Goal of the exercise:
Could you write out the line containing "Image resolution: width=1181" and all the lines below it in the data, exactly, through the final one and nothing else?

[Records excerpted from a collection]

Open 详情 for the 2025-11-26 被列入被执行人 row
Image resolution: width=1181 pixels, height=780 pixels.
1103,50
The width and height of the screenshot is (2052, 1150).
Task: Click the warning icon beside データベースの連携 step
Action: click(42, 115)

Solution for this task:
Image resolution: width=1181 pixels, height=780 pixels.
1103,50
The width and height of the screenshot is (2052, 1150).
Task: Click the warning icon beside データベースの連携 step
Action: click(42, 115)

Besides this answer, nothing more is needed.